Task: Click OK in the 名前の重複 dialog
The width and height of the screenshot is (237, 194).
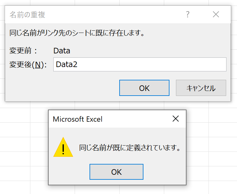Action: [144, 88]
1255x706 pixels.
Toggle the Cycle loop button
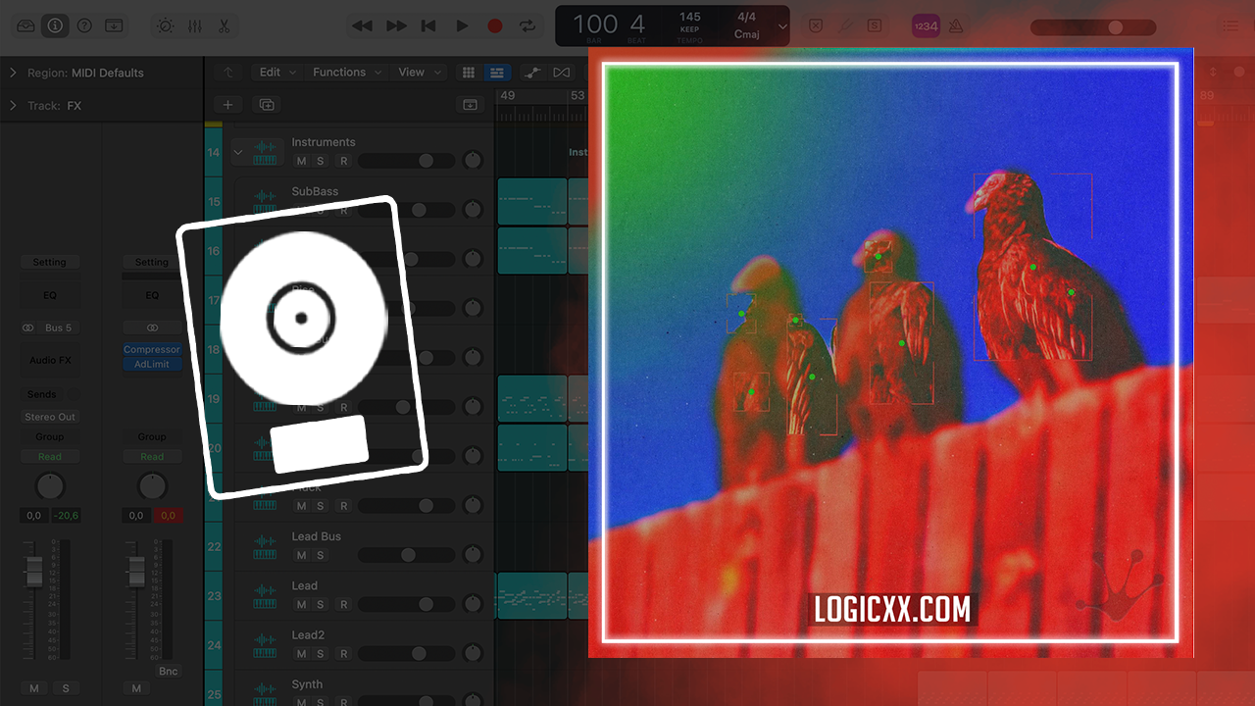coord(527,26)
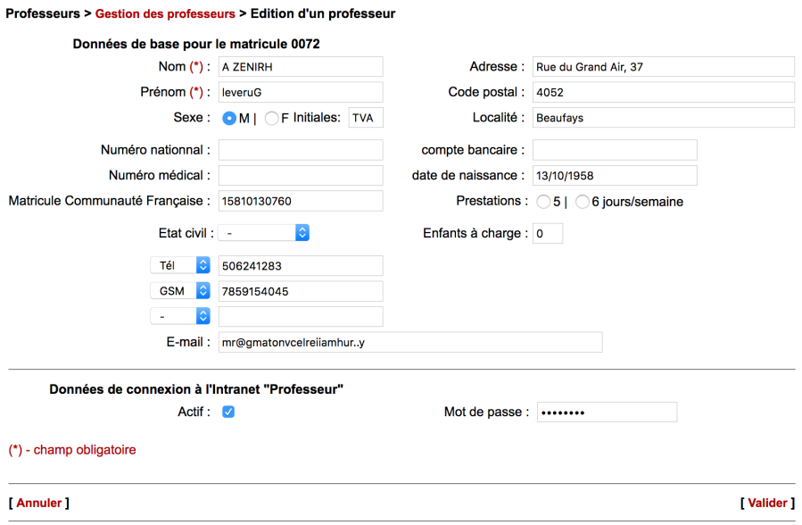Click the Adresse field showing Rue du Grand Air

tap(664, 66)
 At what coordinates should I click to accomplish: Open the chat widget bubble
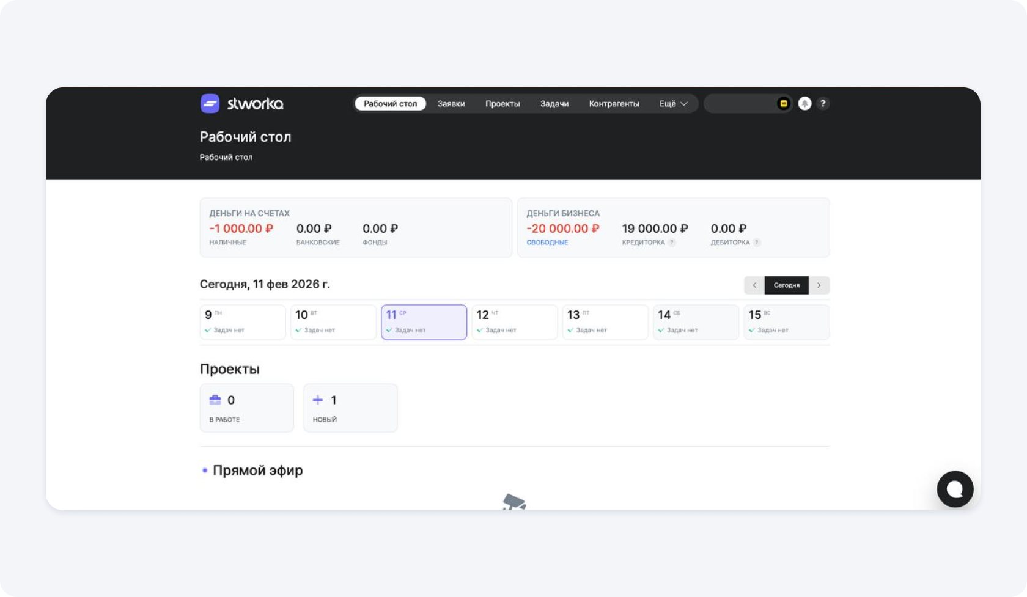[954, 489]

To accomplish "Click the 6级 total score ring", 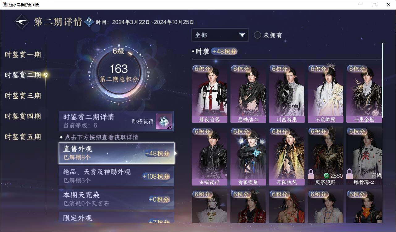I will [x=119, y=73].
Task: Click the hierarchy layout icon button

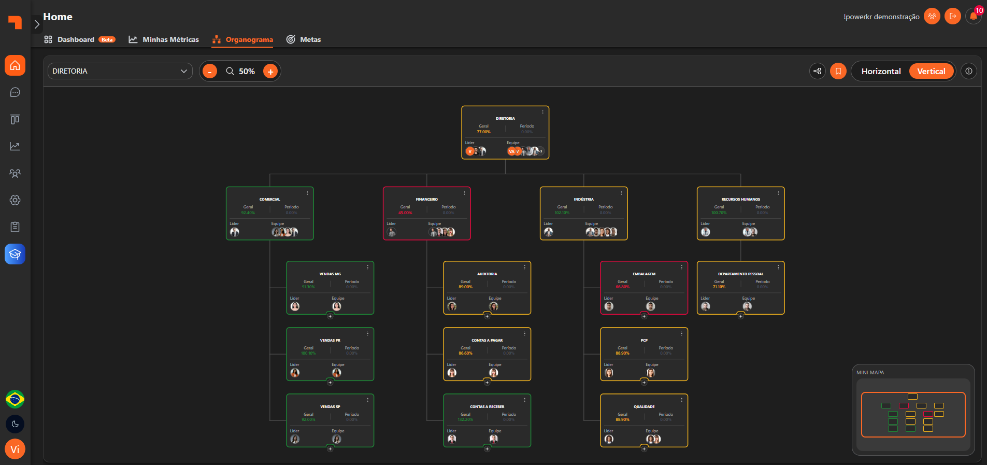Action: [x=818, y=71]
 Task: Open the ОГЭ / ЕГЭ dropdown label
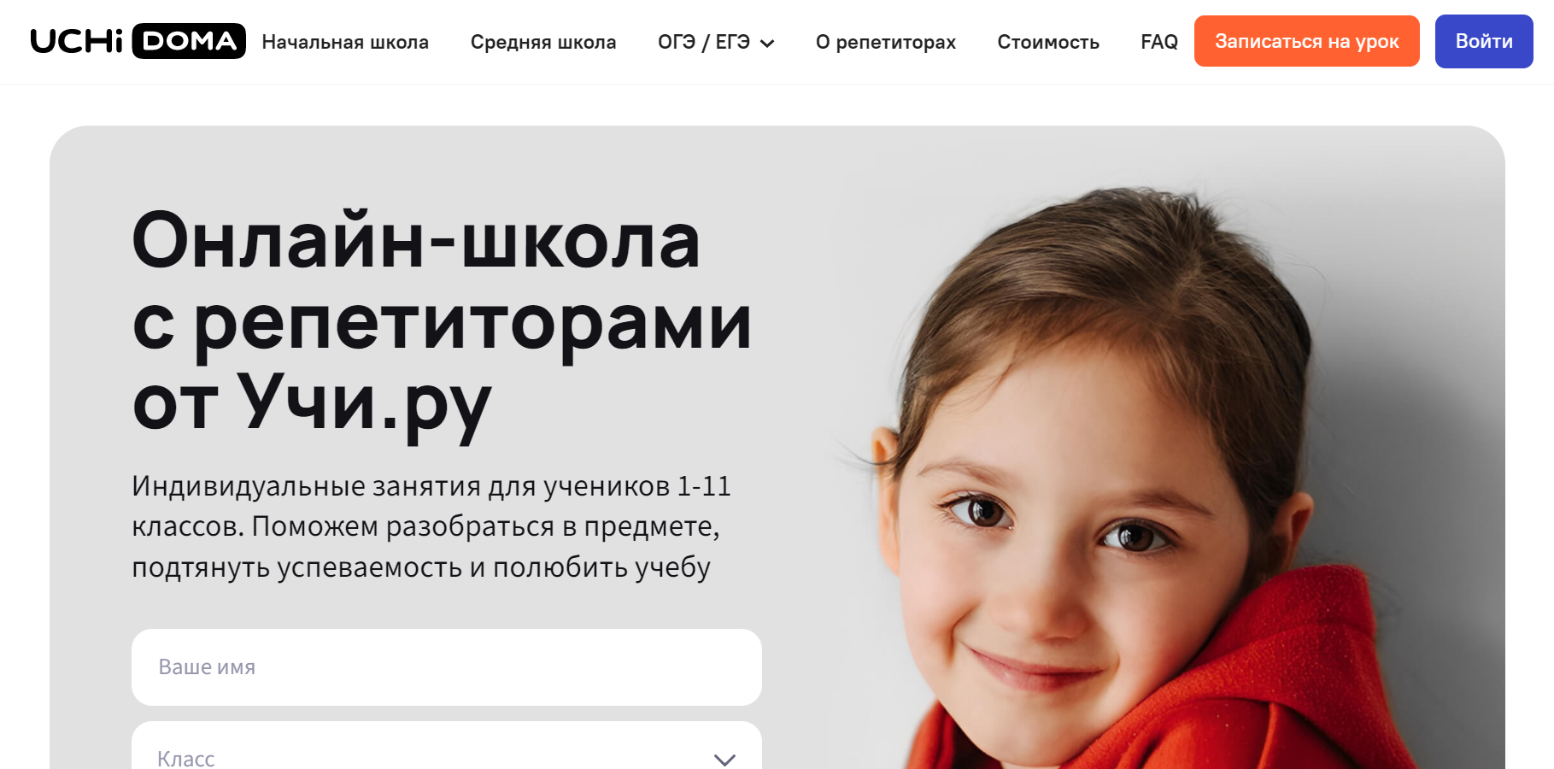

▶ EXERCISE GOAL
Pictures are to be omitted. Output verbatim only the lines from the one holding "Task: Click the hierarchy layout icon button" through the end of the material, both included.

▶ ANSWER SPACE
Task: Click the hierarchy layout icon button

Action: [x=818, y=71]
 Task: Open the ОГЭ / ЕГЭ dropdown label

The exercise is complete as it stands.